- The problem:
List each line of the records that contains the word "This", copying the lines in full.

- Supplied material:
--- start ---

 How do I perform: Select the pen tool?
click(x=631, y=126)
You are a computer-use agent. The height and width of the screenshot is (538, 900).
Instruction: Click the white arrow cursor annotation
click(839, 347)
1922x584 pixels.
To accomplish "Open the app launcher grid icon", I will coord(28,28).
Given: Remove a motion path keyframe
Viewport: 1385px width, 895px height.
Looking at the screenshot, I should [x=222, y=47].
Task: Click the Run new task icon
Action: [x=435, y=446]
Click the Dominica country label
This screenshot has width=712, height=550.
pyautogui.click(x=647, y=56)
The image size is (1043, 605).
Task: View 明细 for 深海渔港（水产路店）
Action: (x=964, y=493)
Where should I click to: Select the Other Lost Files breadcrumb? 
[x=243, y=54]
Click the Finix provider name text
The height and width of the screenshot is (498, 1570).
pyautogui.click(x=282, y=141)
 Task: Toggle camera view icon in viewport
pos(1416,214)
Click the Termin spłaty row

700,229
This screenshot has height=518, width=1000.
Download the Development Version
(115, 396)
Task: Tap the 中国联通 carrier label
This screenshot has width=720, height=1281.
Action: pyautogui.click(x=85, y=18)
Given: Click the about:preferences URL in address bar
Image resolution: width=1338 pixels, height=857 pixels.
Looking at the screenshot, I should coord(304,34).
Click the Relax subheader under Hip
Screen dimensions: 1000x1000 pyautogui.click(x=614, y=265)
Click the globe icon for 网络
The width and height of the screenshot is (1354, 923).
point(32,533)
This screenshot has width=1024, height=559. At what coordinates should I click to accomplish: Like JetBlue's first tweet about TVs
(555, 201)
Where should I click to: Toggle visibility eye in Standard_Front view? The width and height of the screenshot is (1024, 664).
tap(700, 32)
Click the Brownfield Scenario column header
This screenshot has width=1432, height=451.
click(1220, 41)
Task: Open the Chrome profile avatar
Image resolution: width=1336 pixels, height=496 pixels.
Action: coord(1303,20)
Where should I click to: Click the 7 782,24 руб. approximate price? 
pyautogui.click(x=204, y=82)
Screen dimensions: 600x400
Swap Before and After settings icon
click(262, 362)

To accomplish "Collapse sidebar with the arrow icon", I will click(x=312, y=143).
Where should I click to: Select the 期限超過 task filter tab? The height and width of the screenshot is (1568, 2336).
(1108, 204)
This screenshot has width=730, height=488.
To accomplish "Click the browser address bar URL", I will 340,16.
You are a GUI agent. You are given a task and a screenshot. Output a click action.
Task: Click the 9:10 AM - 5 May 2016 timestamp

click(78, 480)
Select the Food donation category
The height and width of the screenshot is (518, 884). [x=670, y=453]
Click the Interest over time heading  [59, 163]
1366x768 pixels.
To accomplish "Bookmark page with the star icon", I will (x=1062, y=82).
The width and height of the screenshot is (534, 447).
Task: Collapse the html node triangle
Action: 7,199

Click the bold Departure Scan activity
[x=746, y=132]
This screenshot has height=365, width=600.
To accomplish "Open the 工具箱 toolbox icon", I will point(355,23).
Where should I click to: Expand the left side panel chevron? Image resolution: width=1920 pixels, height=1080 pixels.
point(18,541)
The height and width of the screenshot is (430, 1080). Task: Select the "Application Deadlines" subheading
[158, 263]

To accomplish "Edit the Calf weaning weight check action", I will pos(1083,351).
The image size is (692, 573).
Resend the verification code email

--- end ---

- Finished task:
This screenshot has width=712, height=550.
This screenshot has height=518, width=1000.
This screenshot has width=720, height=1281.
This screenshot has width=1024, height=559. At what coordinates should I click to accomplish: Like JetBlue's first tweet about TVs
This screenshot has width=1432, height=451.
This screenshot has width=730, height=488.
This screenshot has height=365, width=600.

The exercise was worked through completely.